Apart from a targeted, candidate gene approach,36 neither of the two loci (AGT and CYP11B2) has been reported to show genome-wide significant association with BP traits via GWA scans. Because AGT rs699 and CYP11B2 rs1799998 themselves and/or their proxies are included in the list of SNPs that are assayed by most of the GWA scan platforms, it is unlikely that these SNPs have failed to be tested for BP trait associations in the previous GWA studies.4, 5, 6, 7, 8, 9, 10, 11, 12, 13 Rather, it is probable that the associations were not followed up in the multi-staged screening approach, principally because their statistical significance in the discovery stage did not attain a given threshold (for example, P<1 × 10−5). This value may not indicate the lack of modest association at these loci, as we reported in the present study (Figure 3). During the preparation of our manuscript, a multi-staged GWA study of hypertension reported a new susceptibility locus (rs3918226) in the promoter region of NOS3 in populations of European descent;38 this SNP does not appear to be polymorphic in East Asians (according to HapMap JPT/CHB data), although further examination is warranted.

Figure 3
figure 3

Relationship of two genome-wide significant loci (two loci on the left hand) and those previously reported21 (seven loci on the right hand, which are presented here for the purpose of comparability of effect sizes) for SBP, DBP and hypertension. Bars at each locus show the effects of each variant on continuous SBP and DBP and on the OR for dichotomous hypertension compared with normotension. For comparability, SBP and DBP effects are shown on the s.d. scale (SBP s.d.=22.2 mm Hg, DBP s.d.=12.7 mm Hg). In addition, for comparability, the OR for hypertension is scaled to have the same average level as BP over the nine loci. Whiskers indicate standard error. Alleles are coded as shown in Table 2 and in the previous report.21 See Supplementary Tables 2 and 3 for the association with BP traits at AGT rs699 (M235T) and CYP11B2 rs1799998 (−344T/C). A full color version of this figure is available at the Hypertension Research journal online.

In the present study, we chose seven gene variants based on the existing biological knowledge of the genetics of hypertension. In addition to studying such ‘biologically plausible candidate genes’, the target gene approach should be used to test suggestive associations with ‘positional candidate genes’, such as those genes (for example, ADD2 and M6PR) that we previously reported in a genome-wide exploratory approach,5 which was, by current standards, modest with regard to sample size.

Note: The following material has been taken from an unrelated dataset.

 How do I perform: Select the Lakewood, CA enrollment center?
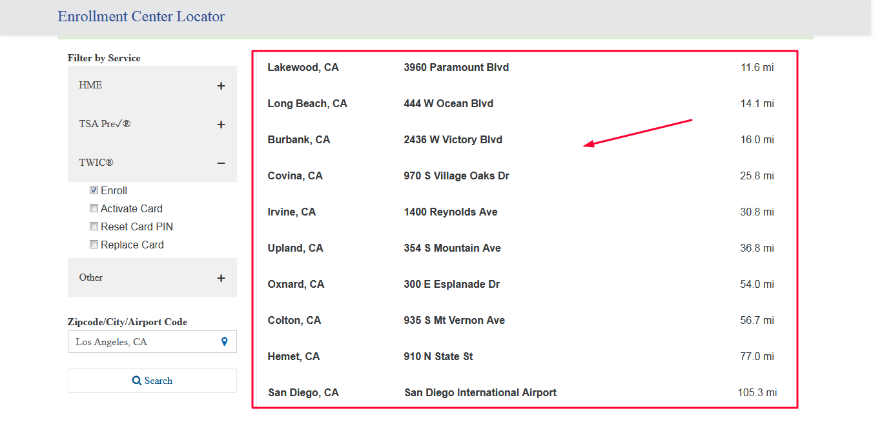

In summary, our data provide evidence for true BP trait associations with two candidate gene variants that were not identified in previous GWA studies.4, 5, 6, 7, 8, 9, 10, 11, 12, 13 Although the effect sizes could be rather modest, certain variants in genes with clinical and physiological relevance are likely to account for a proportion of the BP variance in the general population and are worth further investigation via the target gene approach to complement GWA scans.